La solicitud
Sustituya "icon" por "symbol" en todas las filas siguientes y reprodúzcalas sin ningún otro cambio.

* * * * * * * * *

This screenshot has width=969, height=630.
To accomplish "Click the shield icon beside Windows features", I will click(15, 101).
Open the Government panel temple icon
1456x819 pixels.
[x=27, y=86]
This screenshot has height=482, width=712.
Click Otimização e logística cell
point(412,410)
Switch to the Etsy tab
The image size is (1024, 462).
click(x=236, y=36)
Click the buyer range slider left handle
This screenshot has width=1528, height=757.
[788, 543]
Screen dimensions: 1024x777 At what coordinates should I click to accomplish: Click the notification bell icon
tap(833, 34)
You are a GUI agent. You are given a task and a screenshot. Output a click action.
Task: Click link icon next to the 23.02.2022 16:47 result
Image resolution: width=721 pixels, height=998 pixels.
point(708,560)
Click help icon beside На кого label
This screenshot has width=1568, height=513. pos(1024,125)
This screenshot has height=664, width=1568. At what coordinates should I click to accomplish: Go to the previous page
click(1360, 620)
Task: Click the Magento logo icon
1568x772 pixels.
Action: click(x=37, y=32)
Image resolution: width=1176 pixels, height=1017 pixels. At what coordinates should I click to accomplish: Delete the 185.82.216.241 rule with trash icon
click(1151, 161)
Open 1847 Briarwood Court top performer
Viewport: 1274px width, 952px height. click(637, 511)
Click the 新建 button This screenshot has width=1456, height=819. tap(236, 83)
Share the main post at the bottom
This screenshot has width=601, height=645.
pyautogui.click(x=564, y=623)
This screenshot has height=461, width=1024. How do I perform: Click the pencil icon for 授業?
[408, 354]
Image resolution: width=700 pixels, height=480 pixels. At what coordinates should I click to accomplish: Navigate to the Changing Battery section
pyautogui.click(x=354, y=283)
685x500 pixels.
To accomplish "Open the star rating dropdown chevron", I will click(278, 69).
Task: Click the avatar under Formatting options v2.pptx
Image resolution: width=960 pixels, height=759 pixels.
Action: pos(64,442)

* * * * * * * * *

Respuesta a la tarea
This screenshot has width=969, height=630.
To accomplish "Click the shield symbol beside Windows features", I will click(15, 101).
Open the Government panel temple symbol
1456x819 pixels.
[x=27, y=86]
This screenshot has height=482, width=712.
Click Otimização e logística cell
point(412,410)
Switch to the Etsy tab
The image size is (1024, 462).
click(x=236, y=36)
Click the buyer range slider left handle
This screenshot has width=1528, height=757.
[788, 543]
Screen dimensions: 1024x777 At what coordinates should I click to accomplish: Click the notification bell symbol
tap(833, 34)
You are a GUI agent. You are given a task and a screenshot. Output a click action.
Task: Click link symbol next to the 23.02.2022 16:47 result
Image resolution: width=721 pixels, height=998 pixels.
point(708,560)
Click help symbol beside На кого label
This screenshot has width=1568, height=513. pos(1024,125)
This screenshot has height=664, width=1568. At what coordinates should I click to accomplish: Go to the previous page
click(1360, 620)
Task: Click the Magento logo symbol
1568x772 pixels.
Action: click(x=37, y=32)
Image resolution: width=1176 pixels, height=1017 pixels. At what coordinates should I click to accomplish: Delete the 185.82.216.241 rule with trash symbol
click(1151, 161)
Open 1847 Briarwood Court top performer
Viewport: 1274px width, 952px height. click(637, 511)
Click the 新建 button This screenshot has width=1456, height=819. tap(236, 83)
Share the main post at the bottom
This screenshot has width=601, height=645.
pyautogui.click(x=564, y=623)
This screenshot has height=461, width=1024. How do I perform: Click the pencil symbol for 授業?
[408, 354]
Image resolution: width=700 pixels, height=480 pixels. At what coordinates should I click to accomplish: Navigate to the Changing Battery section
pyautogui.click(x=354, y=283)
685x500 pixels.
To accomplish "Open the star rating dropdown chevron", I will click(278, 69).
Task: Click the avatar under Formatting options v2.pptx
Image resolution: width=960 pixels, height=759 pixels.
Action: pos(64,442)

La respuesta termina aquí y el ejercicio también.